11 juli moet betaalde feestdag zijn voor alle Vlamingen

Aan de vooravond van 11 juli herhaalt het Vlaams Belang zijn eis om van de Vlaamse Feestdag een betaalde feestdag te maken voor alle Vlamingen, niet alleen voor ambtenaren. De Vlaamse Feestdag op 11 juli blijft voor de meeste Vlamingen een werkdag, ondanks duidelijke beloftes in het Vlaams regeerakkoord van de regering-Diependaele. “Wie fier is op Vlaanderen, moet die fierheid ook omzetten in daden”, zegt fractievoorzitter in het Vlaams Parlement Chris Janssens. “Stop met de loze beloftes en maak van 11 juli eindelijk een echte feestdag voor iedereen.”
De roep om 11 juli – de Vlaamse Feestdag – wettelijk te erkennen als betaalde verlofdag klinkt al jaren. In het regeerakkoord van de Vlaamse regering-Diependaele werd nochtans expliciet opgenomen dat men deze legislatuur werk zou maken van zo’n feestdag voor alle Vlamingen. Vandaag blijkt echter dat er geen enkele concrete stap werd gezet. Enkel ambtenaren krijgen die dag verlof; voor de brede bevolking blijft het een werkdag als een ander. “Vlaamse symbolen verdienen meer dan lippendienst. Wat houdt deze Vlaamse regering onder N-VA tegen om eindelijk door te duwen?”, vraagt Janssens zich af. “Ook federaal zit N-VA aan de knoppen, dus niets staat het waarmaken van de belofte in de weg.”
“Wat houdt deze Vlaamse regering onder N-VA tegen om eindelijk door te duwen?”
Volgens het Vlaams Belang ontbreekt niet het geld of de bevoegdheid, maar de politieke wil. “Voor koelkastpremies, dure klimaatakkoorden, subsidies voor extreemlinkse vzw’s en prestigeprojecten is er wél geld en daadkracht. Maar als het over Vlaamse identiteit gaat, is het plots te moeilijk”, stelt de fractieleider scherp. “Dat zegt alles over de prioriteiten van deze regering.” Het Vlaams Belang diende in het verleden al verschillende voorstellen in om 11 juli officieel erkend te krijgen als betaalde feestdag, maar stuit telkens op koudwatervrees bij de traditionele partijen.

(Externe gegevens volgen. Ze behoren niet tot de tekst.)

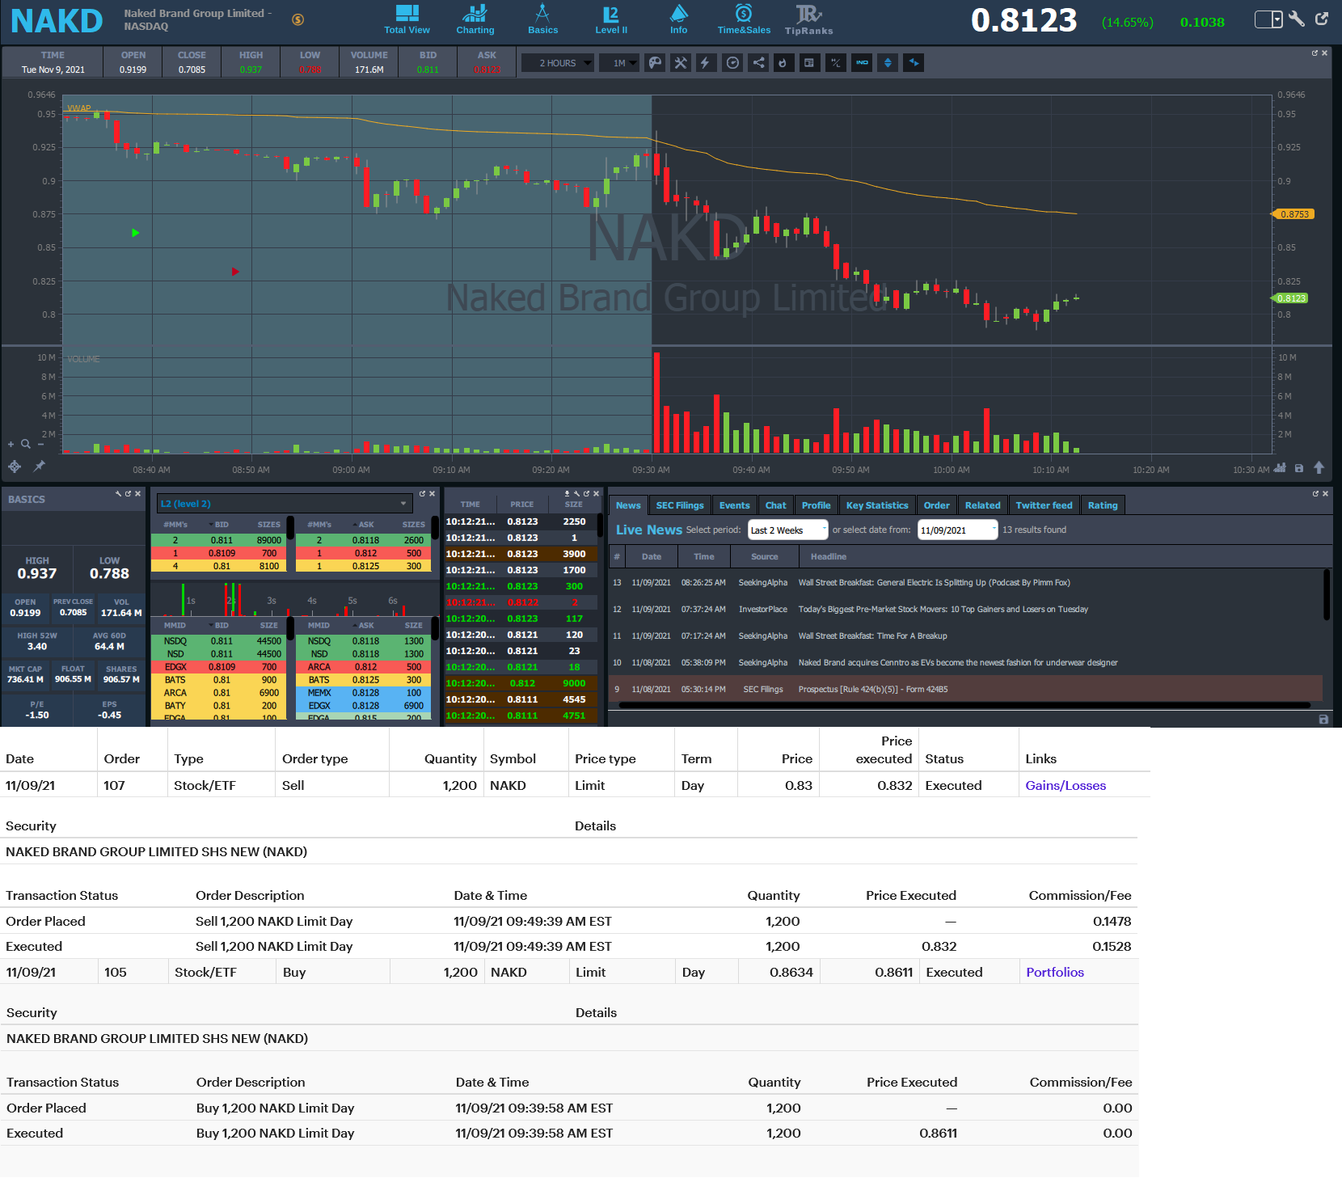Click the Portfolios link for order 105
This screenshot has height=1178, width=1342.
(1054, 973)
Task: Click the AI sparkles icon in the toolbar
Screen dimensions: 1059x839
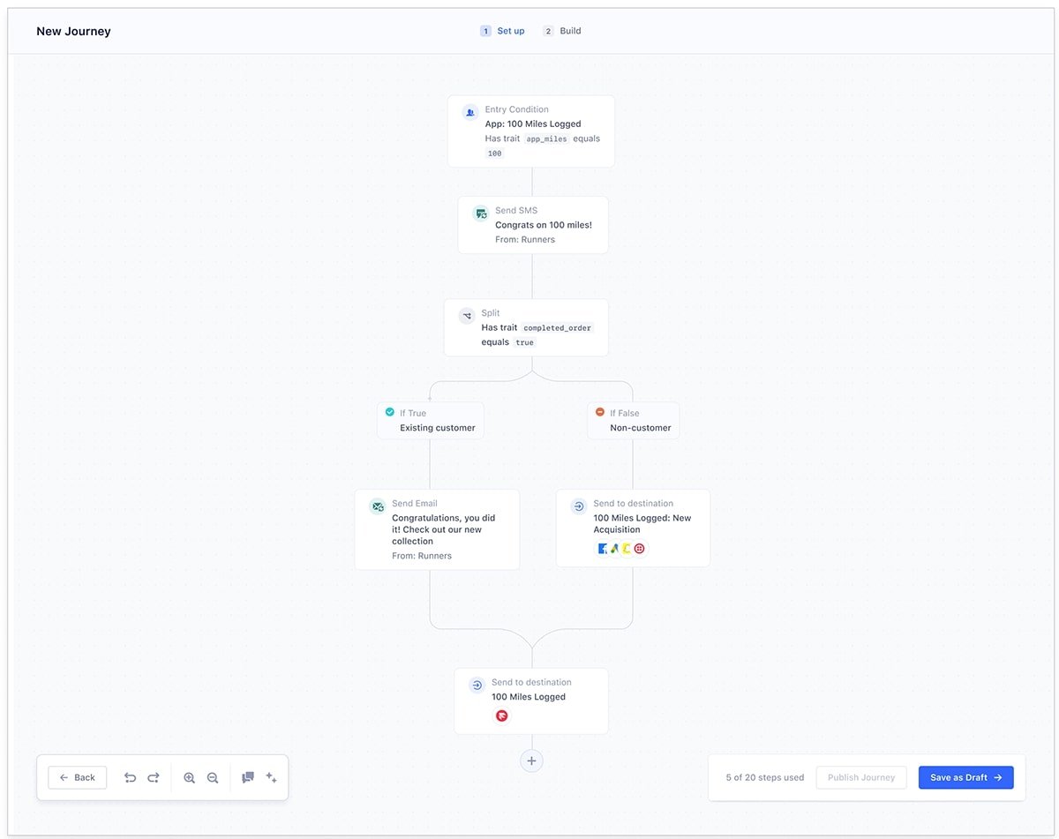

De Vlaamse Feestdag op 11 juli moet eindelijk uitgroeien tot wat hij hoort te zijn: een moment van gedeelde trots, erkenning én reden tot vieren. “Een natie viert zichzelf met respect, niet met halfslachtigheid”, besluit Janssens. “Het is hoog tijd dat 11 juli ook voor de werkende Vlaming een vrije dag wordt. Niet volgend jaar. Niet in een volgende legislatuur. Maar nú.”